5. Keadilan: mau peduli orang lain

Urgensi :
1. Menempatkan Pancasila sebagai sumber moral, penentu sikap dan tindakan kita.
2. Memberi pedoman, orientasi yang jelas dalam pergaulan
3. Menjadi dasar analisis berbagai kebijakan
Nama : Edelin Livia Monica
NPM : 2211011092

Dari jurnal yang berisi tentang hubungan antara etika dan moral, serta hubungan hukum dan etika dalam Politik Hukum di Indonesia, kita ketahui disiplin etik pada mulanya bersumber pada doktrin agama, namun seiring dengan perkembangan masyarakat, dirasa juga perlu untuk adanya batasan baik dan buruk atas perilaku anggotanya. Ketentuan baik dan buruk inilah sebagai acuan dalam mengarahkan perilaku tiap warga.

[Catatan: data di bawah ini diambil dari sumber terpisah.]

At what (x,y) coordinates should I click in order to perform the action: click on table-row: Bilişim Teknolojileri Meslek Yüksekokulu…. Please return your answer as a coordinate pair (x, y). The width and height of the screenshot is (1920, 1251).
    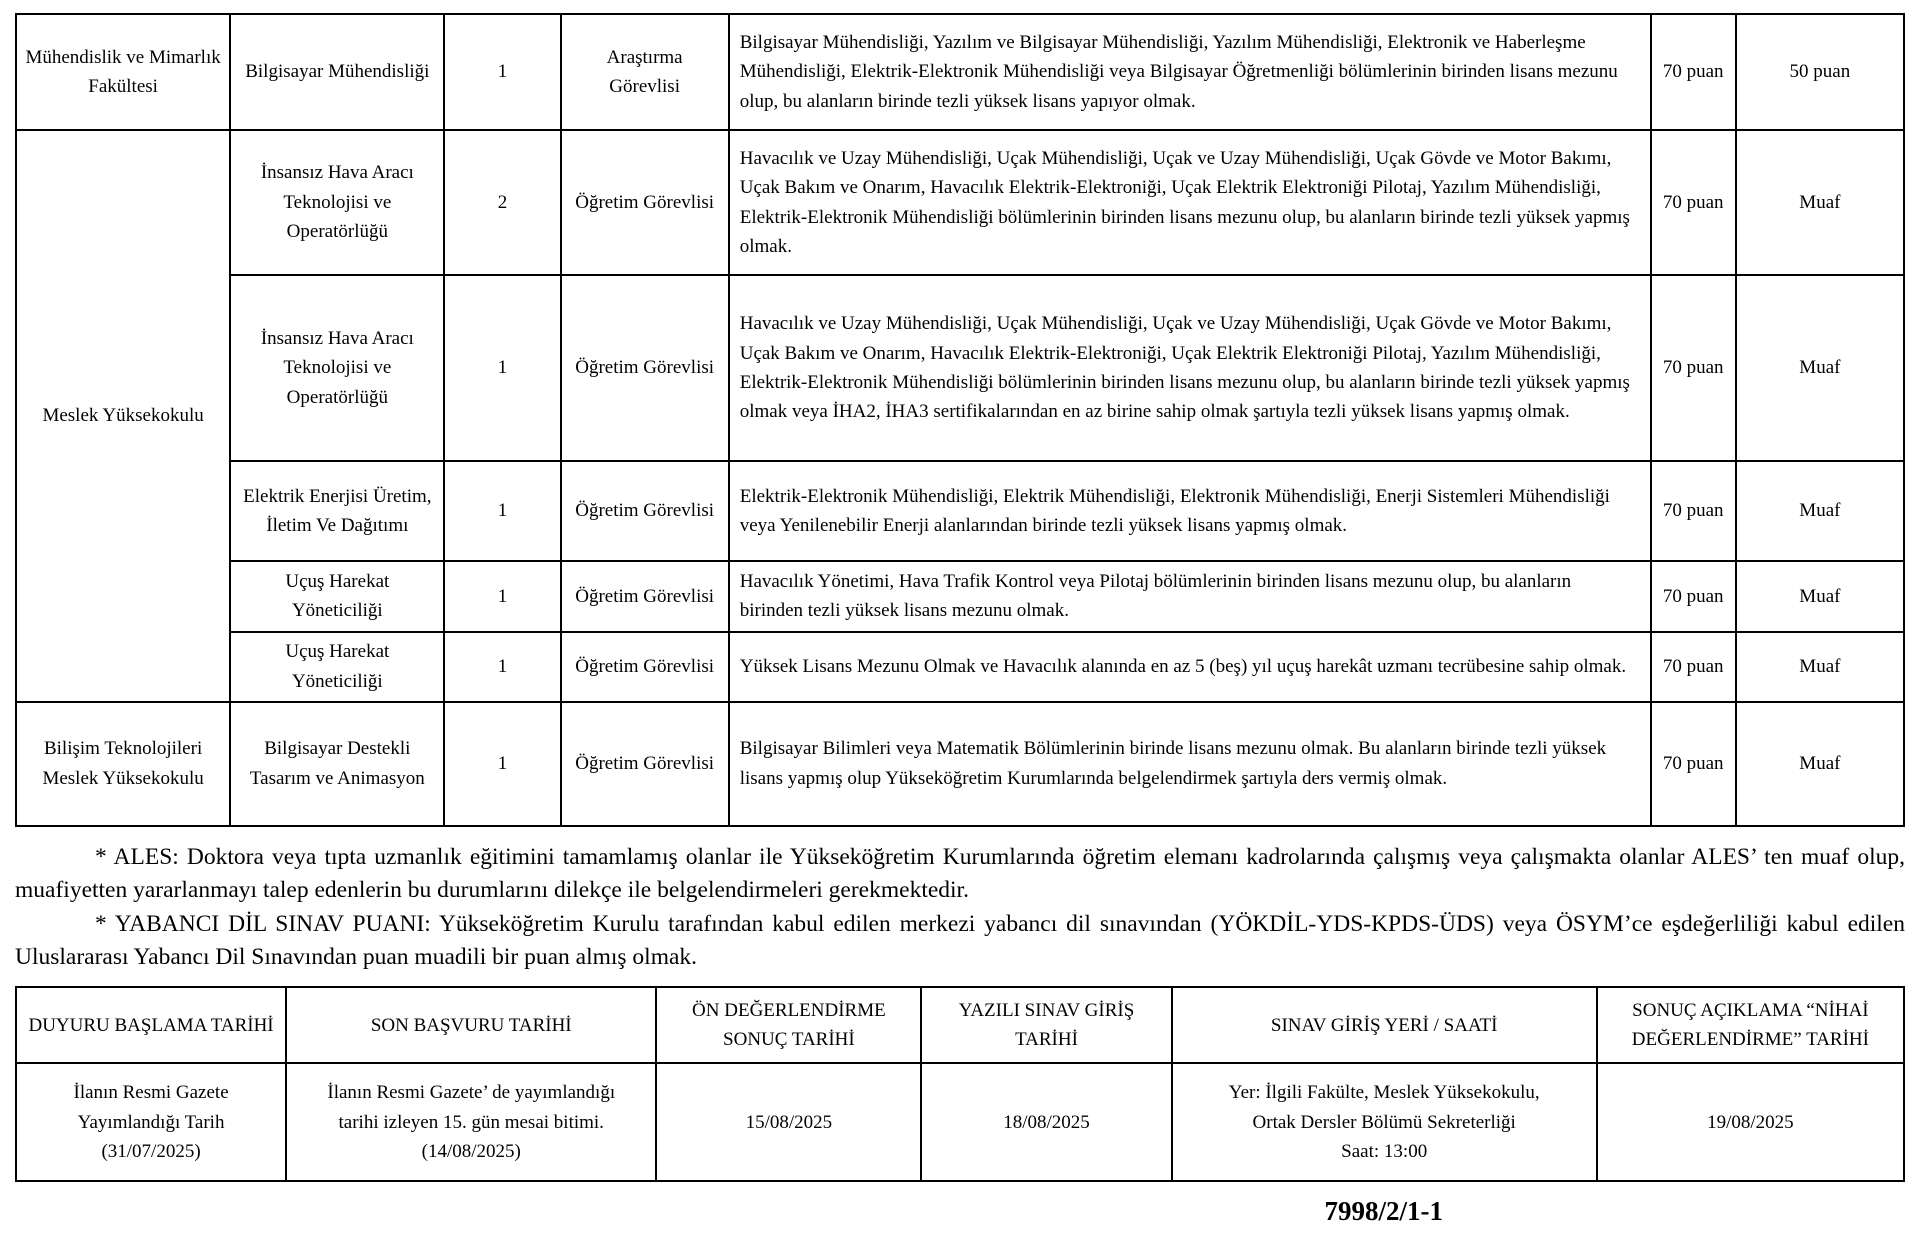
    Looking at the image, I should click on (960, 764).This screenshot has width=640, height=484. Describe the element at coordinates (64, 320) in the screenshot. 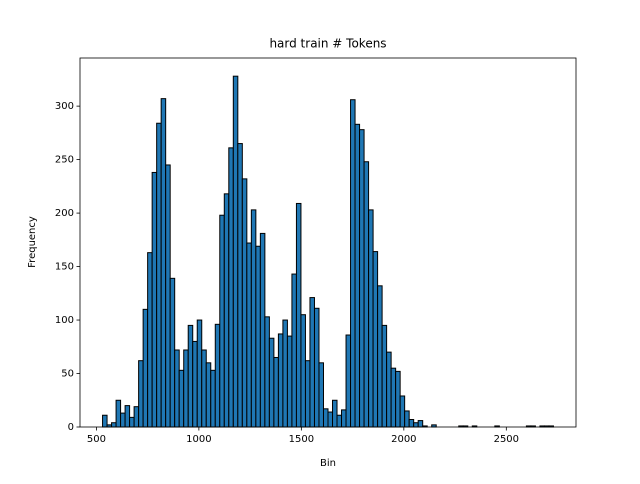

I see `y-tick-label: 100` at that location. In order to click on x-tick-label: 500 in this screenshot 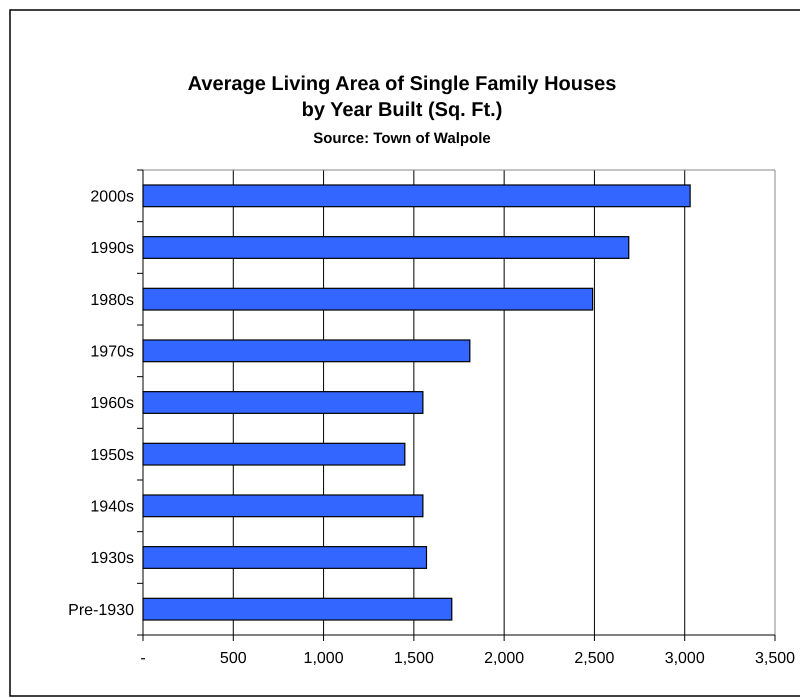, I will do `click(234, 658)`.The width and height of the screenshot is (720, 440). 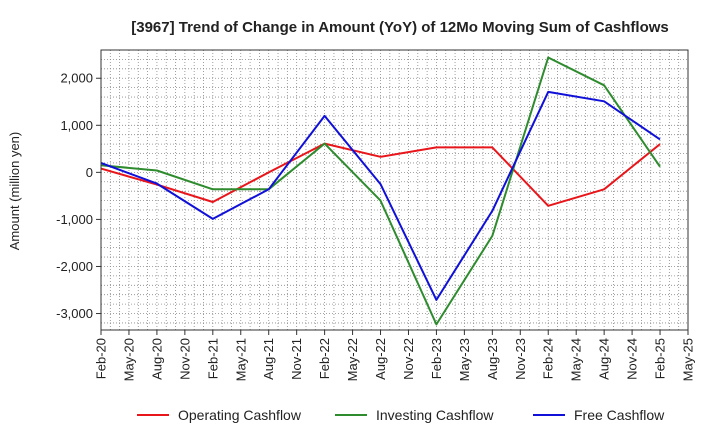 What do you see at coordinates (436, 358) in the screenshot?
I see `x-tick-label: Feb-23` at bounding box center [436, 358].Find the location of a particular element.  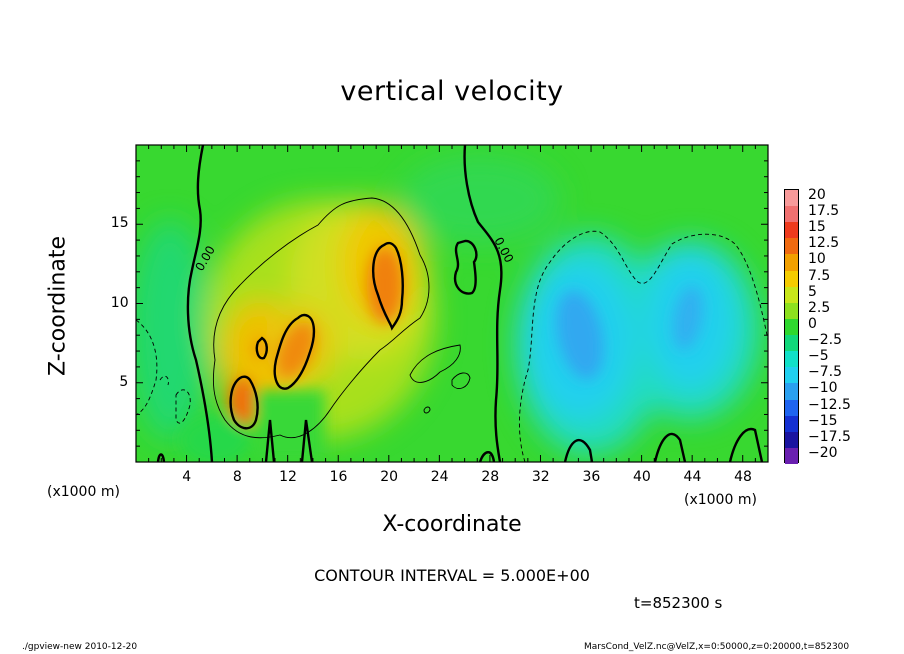

positive-contours is located at coordinates (342, 318).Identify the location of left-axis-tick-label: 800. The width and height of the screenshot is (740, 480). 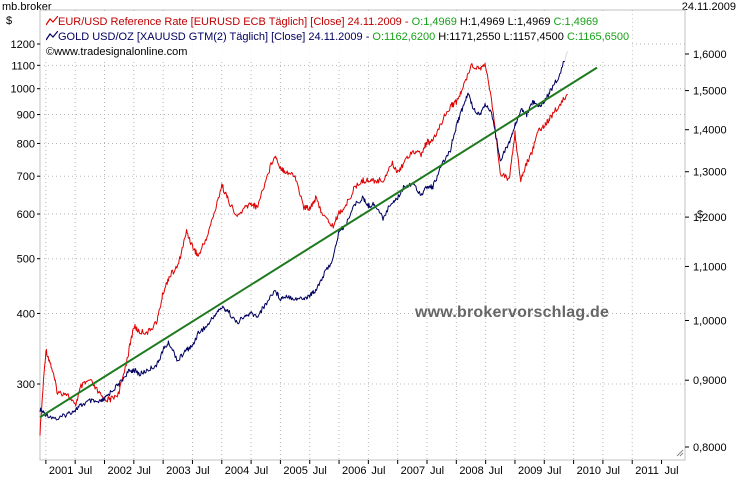
(26, 144).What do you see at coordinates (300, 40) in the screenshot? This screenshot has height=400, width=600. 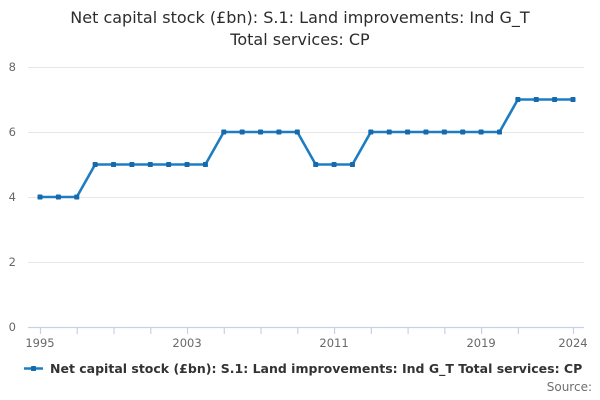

Dilihat dari bahasanya, etik dan moral menunjukkan cara berbuat yang menjadi adat karena praktik sekelompok manusia. Jadi moral dan moralitas dipakai untuk perbuatan yang sedang dinilai, sedangkan etik dipakai untuk pengkajian sistem nilai-nilai atau kode.

Hubungan antara etika dengan hukum bisa dilihat dari 3 (tiga) dimensi yakni dimensi substansi dan wadah, dimensi hubungan keluasan cakupannya serta dimensi alasan manusia untuk mematuhi atau melanggarnya.